» PROVIDED DATA

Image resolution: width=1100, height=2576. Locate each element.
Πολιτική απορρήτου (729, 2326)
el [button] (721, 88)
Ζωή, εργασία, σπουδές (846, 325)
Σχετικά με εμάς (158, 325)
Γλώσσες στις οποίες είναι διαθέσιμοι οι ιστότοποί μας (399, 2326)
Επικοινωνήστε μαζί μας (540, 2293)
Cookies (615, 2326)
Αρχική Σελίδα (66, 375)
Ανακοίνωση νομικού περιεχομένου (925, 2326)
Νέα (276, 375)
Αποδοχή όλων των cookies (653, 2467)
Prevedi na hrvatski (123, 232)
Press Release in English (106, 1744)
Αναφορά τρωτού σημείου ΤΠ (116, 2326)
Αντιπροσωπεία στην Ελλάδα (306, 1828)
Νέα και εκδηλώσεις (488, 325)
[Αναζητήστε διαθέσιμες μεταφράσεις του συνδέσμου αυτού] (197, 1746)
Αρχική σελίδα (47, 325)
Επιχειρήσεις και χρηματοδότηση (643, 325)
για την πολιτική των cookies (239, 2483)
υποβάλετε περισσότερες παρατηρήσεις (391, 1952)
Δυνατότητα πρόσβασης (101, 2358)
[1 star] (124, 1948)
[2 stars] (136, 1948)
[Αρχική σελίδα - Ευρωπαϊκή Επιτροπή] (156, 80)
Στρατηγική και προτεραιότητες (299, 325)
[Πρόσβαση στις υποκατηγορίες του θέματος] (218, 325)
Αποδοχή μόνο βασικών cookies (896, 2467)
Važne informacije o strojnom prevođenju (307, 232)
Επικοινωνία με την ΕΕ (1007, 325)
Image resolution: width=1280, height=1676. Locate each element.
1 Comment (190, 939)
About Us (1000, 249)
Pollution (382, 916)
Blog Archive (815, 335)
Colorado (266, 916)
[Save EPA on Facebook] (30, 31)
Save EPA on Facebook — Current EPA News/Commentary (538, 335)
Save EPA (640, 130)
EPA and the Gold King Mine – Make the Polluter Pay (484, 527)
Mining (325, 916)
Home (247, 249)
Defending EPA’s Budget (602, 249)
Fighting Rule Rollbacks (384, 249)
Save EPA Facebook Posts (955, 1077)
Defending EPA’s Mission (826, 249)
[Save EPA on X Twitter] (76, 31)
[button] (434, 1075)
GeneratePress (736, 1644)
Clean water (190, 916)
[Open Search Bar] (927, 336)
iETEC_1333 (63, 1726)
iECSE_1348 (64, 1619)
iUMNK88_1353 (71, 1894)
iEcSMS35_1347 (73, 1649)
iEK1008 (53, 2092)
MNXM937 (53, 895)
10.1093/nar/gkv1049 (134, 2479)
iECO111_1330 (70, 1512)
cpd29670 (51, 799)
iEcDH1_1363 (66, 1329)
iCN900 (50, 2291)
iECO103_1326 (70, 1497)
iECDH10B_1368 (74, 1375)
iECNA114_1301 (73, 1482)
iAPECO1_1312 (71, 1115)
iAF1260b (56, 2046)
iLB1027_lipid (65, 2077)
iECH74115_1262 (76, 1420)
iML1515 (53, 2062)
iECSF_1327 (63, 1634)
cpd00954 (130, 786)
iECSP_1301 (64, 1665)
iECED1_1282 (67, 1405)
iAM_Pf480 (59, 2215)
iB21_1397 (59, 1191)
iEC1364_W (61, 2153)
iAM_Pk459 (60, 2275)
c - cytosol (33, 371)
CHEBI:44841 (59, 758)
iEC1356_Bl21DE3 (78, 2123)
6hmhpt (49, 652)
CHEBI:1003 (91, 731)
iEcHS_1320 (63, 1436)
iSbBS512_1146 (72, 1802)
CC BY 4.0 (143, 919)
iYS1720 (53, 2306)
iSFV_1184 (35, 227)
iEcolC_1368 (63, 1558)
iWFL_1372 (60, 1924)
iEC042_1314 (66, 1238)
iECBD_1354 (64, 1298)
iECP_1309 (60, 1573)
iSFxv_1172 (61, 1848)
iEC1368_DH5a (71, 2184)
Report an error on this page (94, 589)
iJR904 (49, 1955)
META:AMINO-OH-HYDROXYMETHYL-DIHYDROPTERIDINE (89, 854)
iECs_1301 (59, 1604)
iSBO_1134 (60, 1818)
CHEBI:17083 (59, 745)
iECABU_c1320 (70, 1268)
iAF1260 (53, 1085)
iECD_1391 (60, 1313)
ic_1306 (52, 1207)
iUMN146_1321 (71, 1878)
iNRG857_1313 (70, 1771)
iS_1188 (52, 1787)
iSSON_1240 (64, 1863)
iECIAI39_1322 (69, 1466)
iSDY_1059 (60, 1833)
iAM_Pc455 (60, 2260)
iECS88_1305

» TASK BRIEF
With the line containing "iYS1720 (53, 2306)" as the first and the final line of the entries above as the last, write out that span exactly and nothing more.

» RESPONSE TO THE EXERCISE
iYS1720 (53, 2306)
iSFV_1184 (35, 227)
iEcolC_1368 (63, 1558)
iWFL_1372 (60, 1924)
iEC042_1314 (66, 1238)
iECBD_1354 (64, 1298)
iECP_1309 (60, 1573)
iSFxv_1172 (61, 1848)
iEC1368_DH5a (71, 2184)
Report an error on this page (94, 589)
iJR904 (49, 1955)
META:AMINO-OH-HYDROXYMETHYL-DIHYDROPTERIDINE (89, 854)
iECs_1301 (59, 1604)
iSBO_1134 (60, 1818)
CHEBI:17083 (59, 745)
iECABU_c1320 (70, 1268)
iAF1260 (53, 1085)
iECD_1391 (60, 1313)
ic_1306 (52, 1207)
iUMN146_1321 (71, 1878)
iNRG857_1313 (70, 1771)
iS_1188 (52, 1787)
iSSON_1240 (64, 1863)
iECIAI39_1322 (69, 1466)
iSDY_1059 (60, 1833)
iAM_Pc455 (60, 2260)
iECS88_1305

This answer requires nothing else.